Written by Jason Garbis on April 24, 2019
Service Providers: Don’t Be the Weakest Security Link
The understanding that third parties come with their own security risks is crucial to creating a strategy that ensures service providers aren't susceptible to attacks that can turn their own defense systems against them.
In today’s threat environment, enterprises must take a holistic approach to understanding their security posture. This means organizations cannot just protect their own networks and users – they must also consider third-party security risks.
These risks, unfortunately, are not theoretical. Earlier this month, KrebsOnSecurity reported that India-based IT outsourcing and consulting firm Wipro’s IT systems were compromised and used to launch attacks against their customers. Wipro’s customers found malicious and suspicious network activity in their partner systems that communicate directly with Wipro's network.
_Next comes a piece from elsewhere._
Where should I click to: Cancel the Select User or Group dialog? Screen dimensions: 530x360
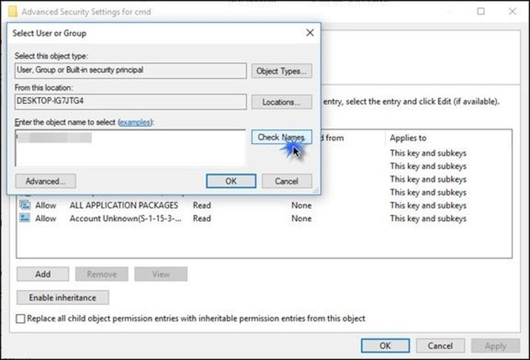point(287,181)
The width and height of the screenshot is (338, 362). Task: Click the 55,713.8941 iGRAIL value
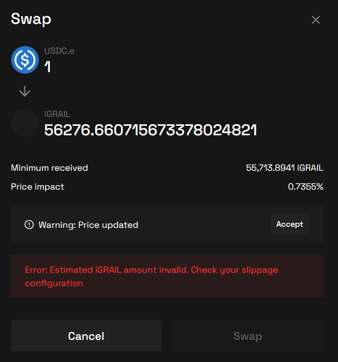284,168
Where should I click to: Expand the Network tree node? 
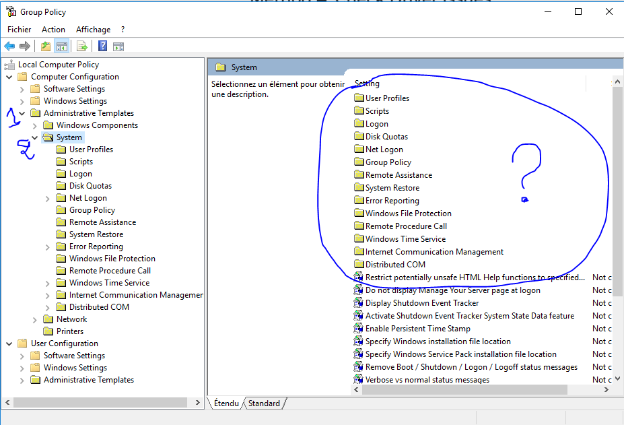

The very company assigned to manage and secure its customers’ systems was inadvertently infecting them with malicious software.
It appears the same hackers have targeted Infosys and Cognizant, so Wipro surely will not be the last such victim. Managed service providers should be on high alert. So what can be done to limit cybersecurity risks so institutions do not become the weakest link in their customers’ security posture? We recommend three core principles:
1. Limit Access, Enforce Controls
The traditional perimeter-based approach to network security is failing to adequately protect organizations. Security tools such as VPNs, firewalls, and Network Access Control (NAC) don’t properly manage access controls, meaning enterprises are using them to control access in an all-or-nothing fashion. The result is that authenticated users typically have overly-broad network access, increasing the attack surface area and allowing wide-reaching breaches like the one at Wipro.
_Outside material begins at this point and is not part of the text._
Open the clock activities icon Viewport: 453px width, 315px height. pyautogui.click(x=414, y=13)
As a service provider, restricting users’ access to customer networks should be done by implementing an identity-centric, Zero Trust approach like a Software-Defined Perimeter (SDP). An SDP is designed around the user and addresses the shortcomings of the traditional network security methods. It limits access by using a need-to-know model, in which device posture and identity are verified before access to a network or application is granted. This helps reduce the attack surface by creating a discrete, encrypted network segment of one, making everything else invisible and inaccessible. The key is to focus on identity, context, and multi-dimensional user profile verification, and to grant access privileges based on attributes that you control. With SDP, you can ensure that your users only have access to customer networks when they require it – for example, driven by a business process such as a Service Desk ticket. This ensures appropriate business processes are being followed and can prevent malware from spreading into customer networks.
2. Secure the IoT Wildcard
Limiting network access is a good start, but it means nothing if the actual devices are not secure. We live in an Internet of Things (IoT) world; the ease and simplicity with which IoT devices can be onboarded and connected makes them a massive security risk. Add the fact that once online, those devices are typically “always on”, and attackers now have 24/7 access to this attack surface. It’s the perfect storm for additional vulnerabilities: IoT devices are notorious for having security issues, maintaining default credentials, and for an inability to be patched or upgraded.
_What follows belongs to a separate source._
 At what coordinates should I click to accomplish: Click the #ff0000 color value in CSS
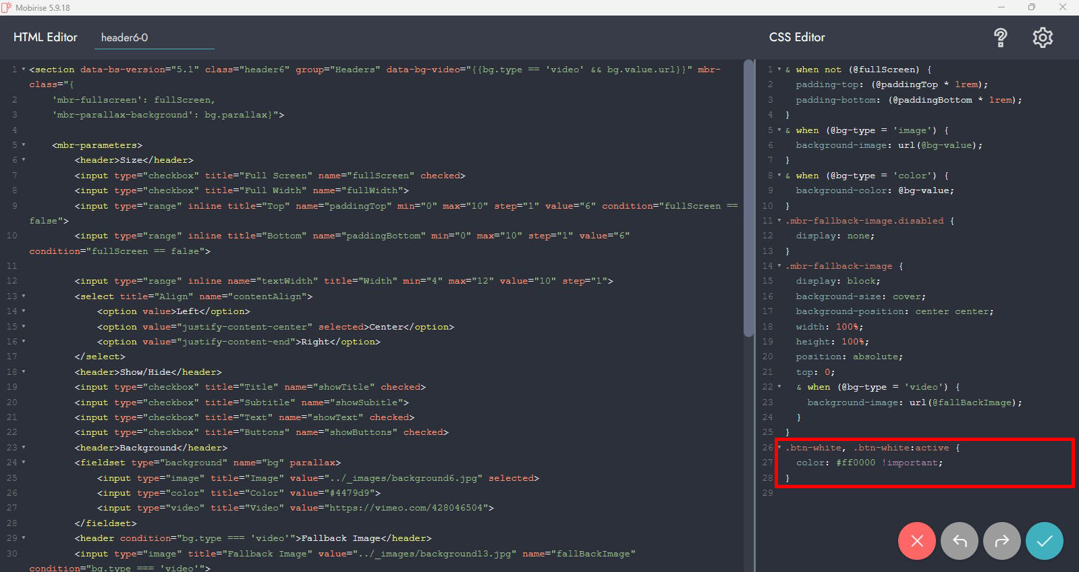(855, 463)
Organizations must secure unmanaged and undermanaged IoT devices with a 360-degree perimeter protection approach. A solution such as AppGate SDP IoT Connectorsecures these unmanaged IoT devices, restricts lateral movement, and reduces the network attack surface – allowing you to leverage the full power of smart devices without putting your networks (or your customer networks) at risk.
3. Hybrid Environment Security
Managed service providers often need to support a wide range of customer environments, including clouds, both public and private, and hybrid architectures. You not only need to be nimble and adaptable, but also secure. It is important to adopt a Zero Trust model that is provider-agnostic and compatible with hybrid environments that encompass cloud, hosted, and on-premise. Implementing a solution that allows for user access entitlements and policies to work across data centers and cloud environments prevents you from having to manage different security plans for each environment. AppGate SDP is a Zero Trust access solution with granular controls that is cloud-friendly. Its Live Entitlements are flexible, easy to build and define, and leverage cloud providers’ metadata to make access decisions.
Third-party risk is not new, but today we are entering new territory with this type of high-profile and successful attack on service providers.
Your customers know that a successful cybersecurity defense needs to look beyond the boundaries of their organization and include high standards for any third-party service providers with access to their networks. As a service provider, your customer relationships are built on trust – your customers trust you and your employees to access and manage their systems while keeping them secure.
In our world of heightened risk, increasing your organization’s defensive capabilities and maturity level is not just good security, it’s good for business. Using a modern SDP architecture can be a differentiator for your firm, and a foundation for stronger trust between you and your customers. That’s a winning proposition for all parties.